Conflated Inverse Modeling for Urban Vegetation Patterns¶
Conference: CVPR 2026
arXiv: 2604.13028
Code: Available
Area: Remote Sensing / Urban Computing
Keywords: Inverse Modeling, Diffusion Model, Urban Vegetation, Land Surface Temperature, NDVI
TL;DR¶
A framework conflating a forward prediction model with a diffusion-based inverse generative model to produce diverse yet physically plausible urban vegetation spatial configurations (NDVI patterns) under specified temperature change targets, achieving 3.4× diversity improvement while reducing temperature control error by 37%.
Background & Motivation¶
State of the field: Urban areas are increasingly affected by heat extremes, and vegetation regulates urban microclimates through shading and evapotranspiration. Forward models (predicting temperature given vegetation) are mature, but the inverse problem (determining vegetation configurations given temperature targets) remains largely unexplored.

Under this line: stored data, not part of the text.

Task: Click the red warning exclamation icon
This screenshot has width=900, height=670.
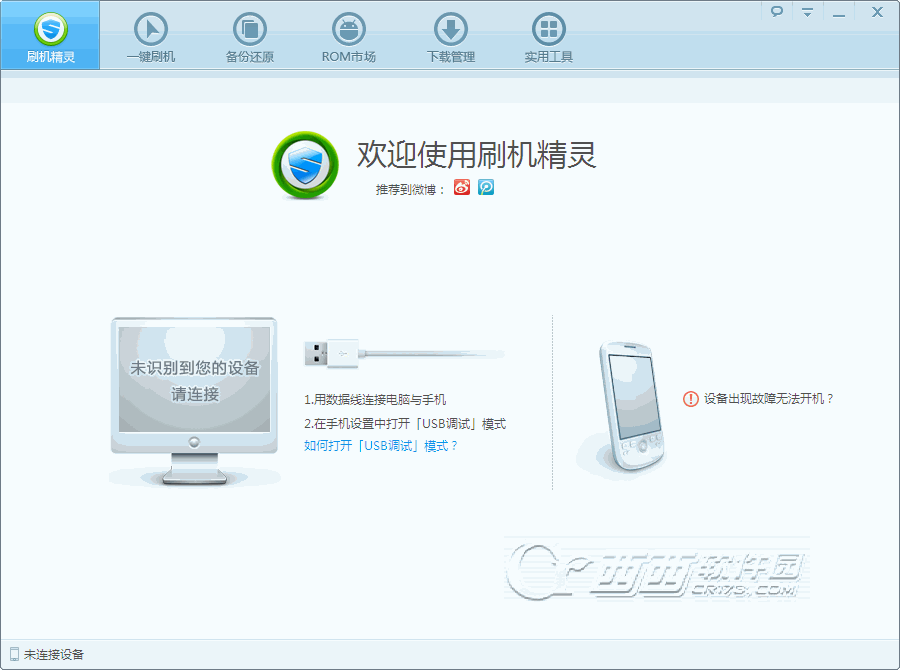Action: 691,399
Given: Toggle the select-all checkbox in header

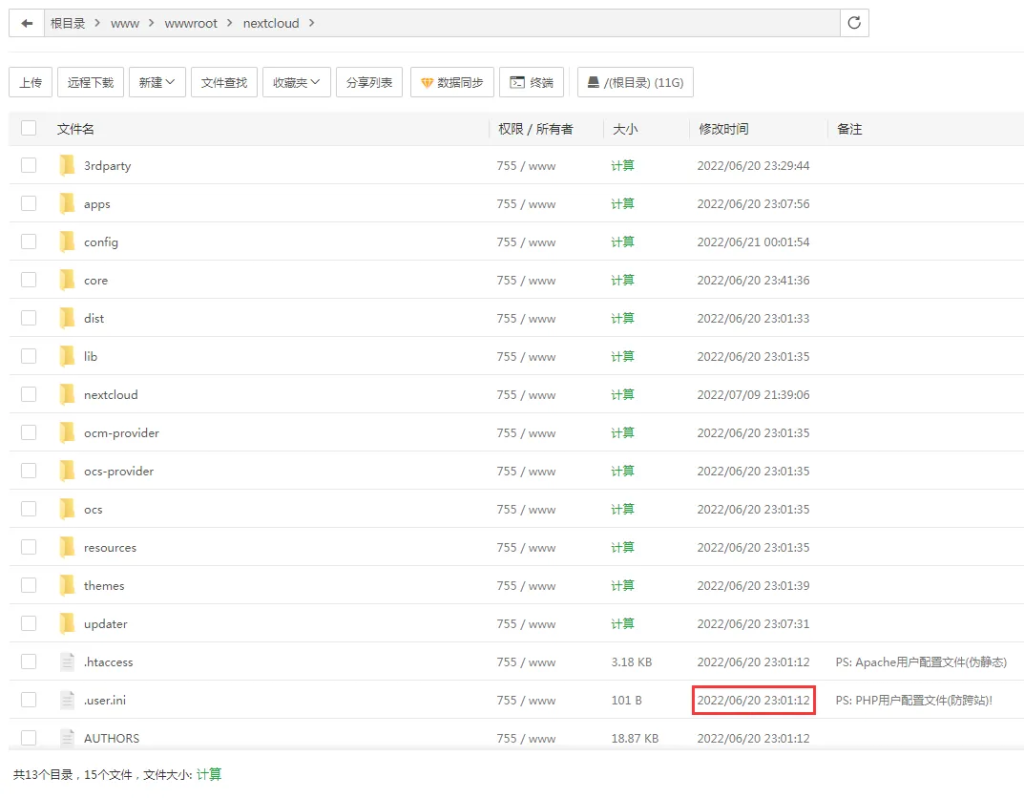Looking at the screenshot, I should click(x=28, y=129).
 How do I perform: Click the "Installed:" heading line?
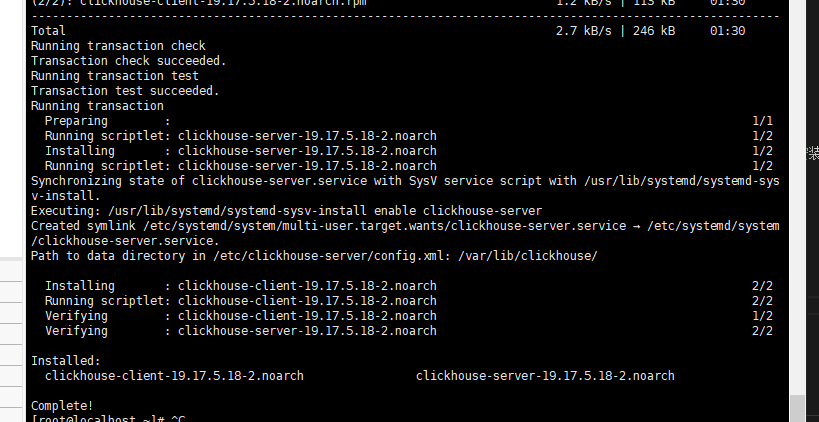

Existing limitations: The inverse problem is inherently ill-posed—multiple spatial vegetation arrangements can produce similar aggregated temperature responses. Traditional regression and deterministic neural networks cannot capture this ambiguity and tend to produce averaged solutions. Data scarcity exacerbates the issue: observations of the same urban area under different vegetation scenarios are unavailable.
Core tension: The approach must simultaneously achieve diversity (varied spatial vegetation configurations) and specificity (all satisfying the specified temperature target), yet these combinations may not exist in the training data.
Objective: To learn a conditional generative model that produces diverse NDVI patterns satisfying regional temperature targets under building height constraints.
Approach: Vegetation-driven temperature regulation is modeled as a generative inverse problem, with temperature constraints enforced at the aggregated regional scale to preserve spatial diversity.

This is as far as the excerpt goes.